[Data for the task Boundary: Start]

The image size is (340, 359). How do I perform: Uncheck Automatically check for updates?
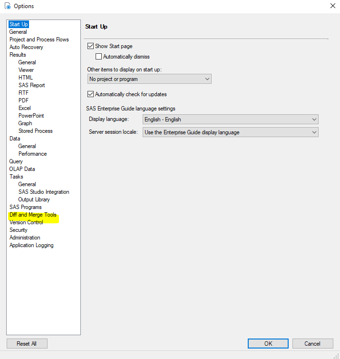point(91,94)
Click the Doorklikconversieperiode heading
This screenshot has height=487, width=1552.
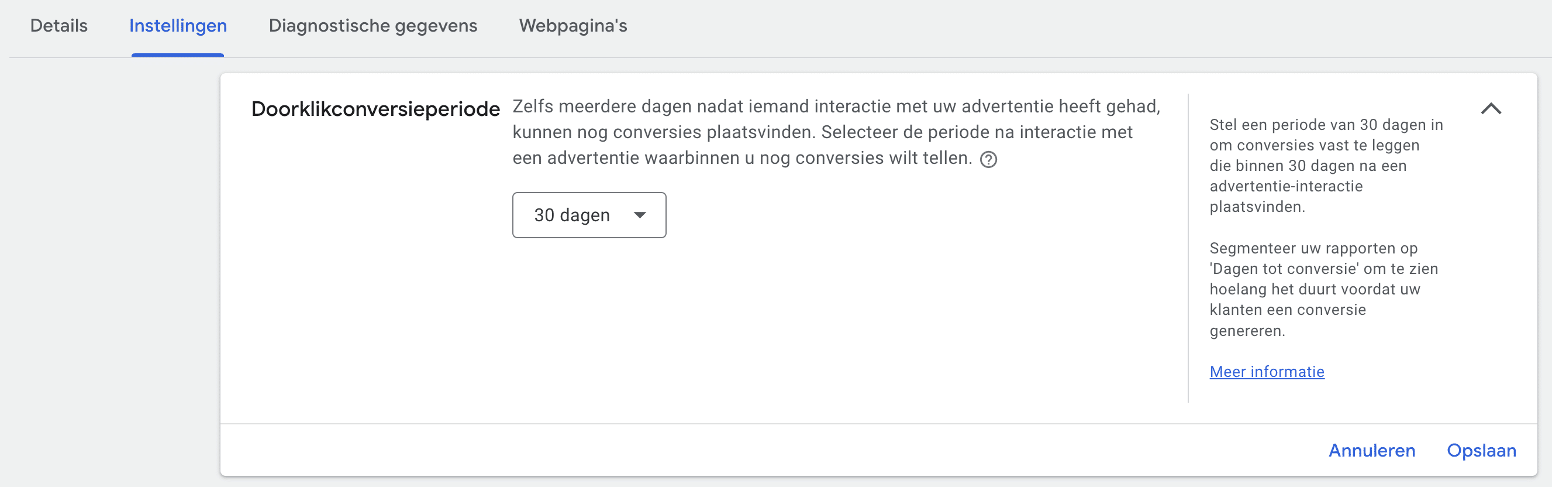coord(375,109)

[Data for the task Boundary: End]

**Assigned task**
Write out exactly the lines running from the one with "Click the Doorklikconversieperiode heading" through the end of the material, both ends included, while leaving the pictures out.

**The completed task**
Click the Doorklikconversieperiode heading
This screenshot has height=487, width=1552.
coord(375,109)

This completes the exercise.